Lentil Dahl

Serves 2

This is one of my favourite 'chuck it all in and hope for the best' meals. You can adjust the spices as you go along, add more heat or garlic or whatever you prefer, tasting as you go along!

Lentils are high in protein and as this dish is very filling, making it both a quick and healthy option for weeknight meals or working lunches.

Ingredients:

  • 1 white onion

  • 200g dried red split lentils

  • 1 tbsp oil

  • 2 cloves of garlic (crushed)

  • 1 can of coconut milk

  • 1 can of chopped tomatoes

  • 1 stock cube dissolved in 400 ml of water

  • 2 tsp soy sauce

  • 1 tbsp of mild curry powder

  • 1-2 tsp dried coriander, cumin, turmeric (to taste)

Method:

  1. Heat 1 tbsp of oil in a deep saucepan.

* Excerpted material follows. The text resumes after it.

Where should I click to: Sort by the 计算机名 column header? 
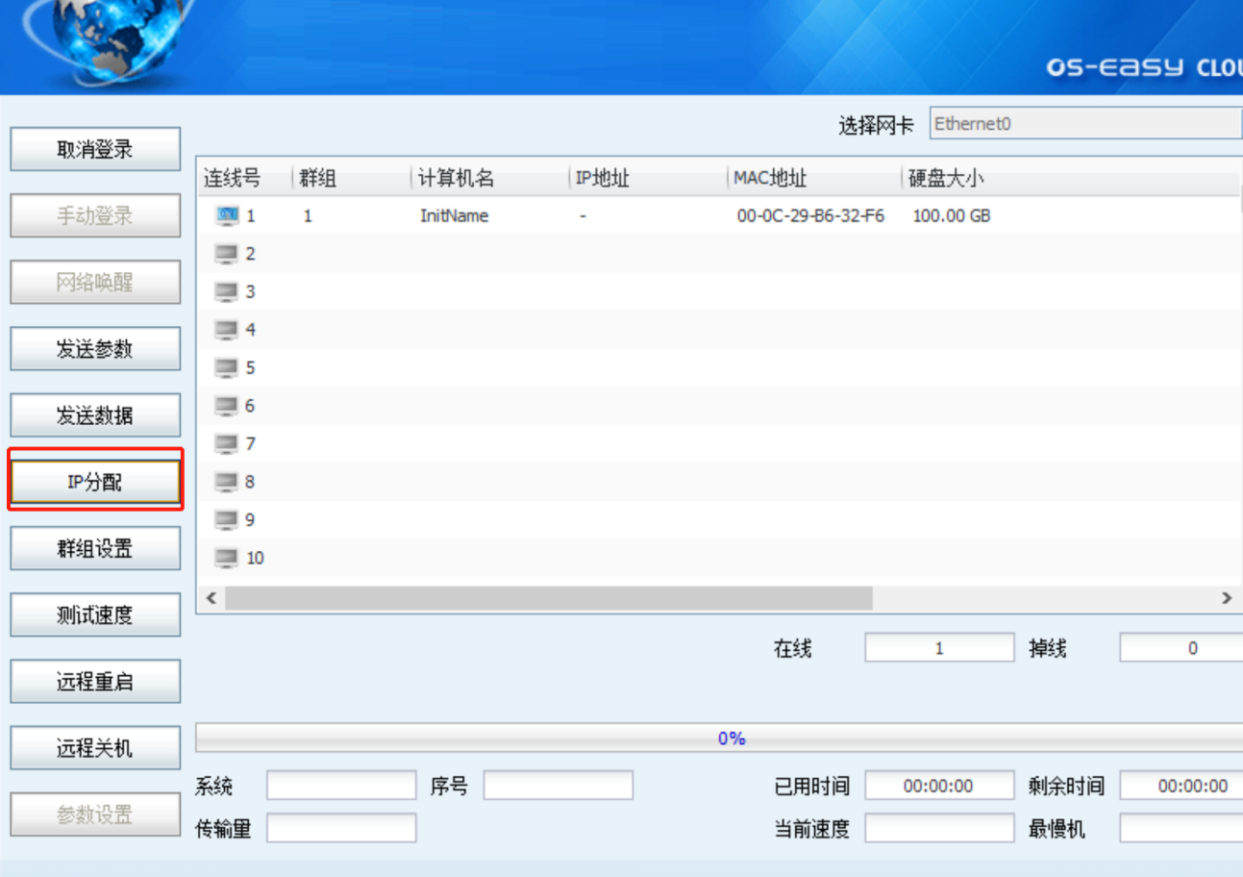coord(456,179)
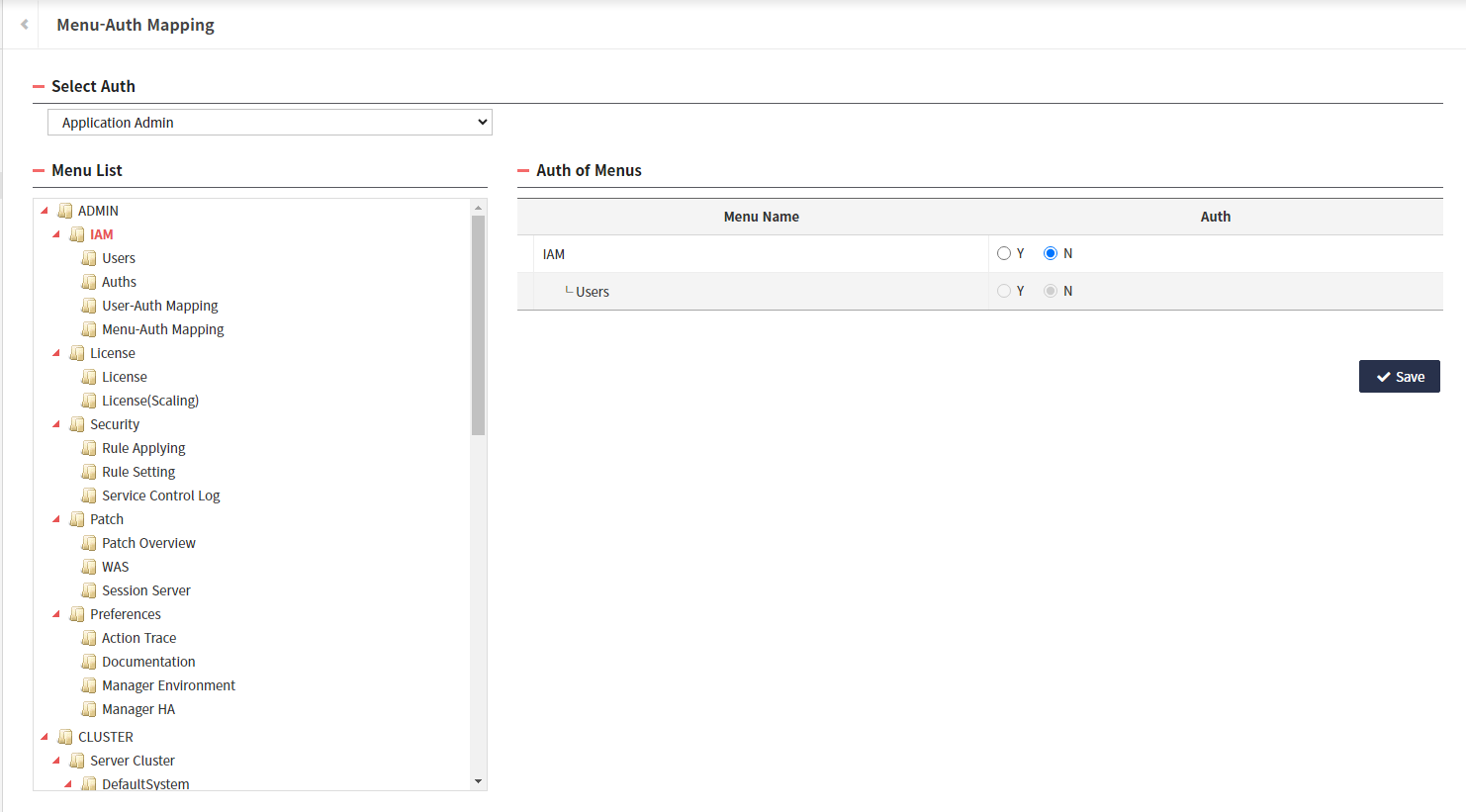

  2. Chop the onion and garlic and fry in the oil with the curry powder, cumin, coriander and turmeric until onions are soft.

  3. Dissolve 1 stock cube in 400 ml of boiling water and add to the pan.

  4. Add the rest of the ingredients and simmer on a medium-high heat until the lentils have softened, you may need to add more water if it boils off and the lentils haven't softened yet.

  5. Once the lentils are soft and the water has reduced, serve!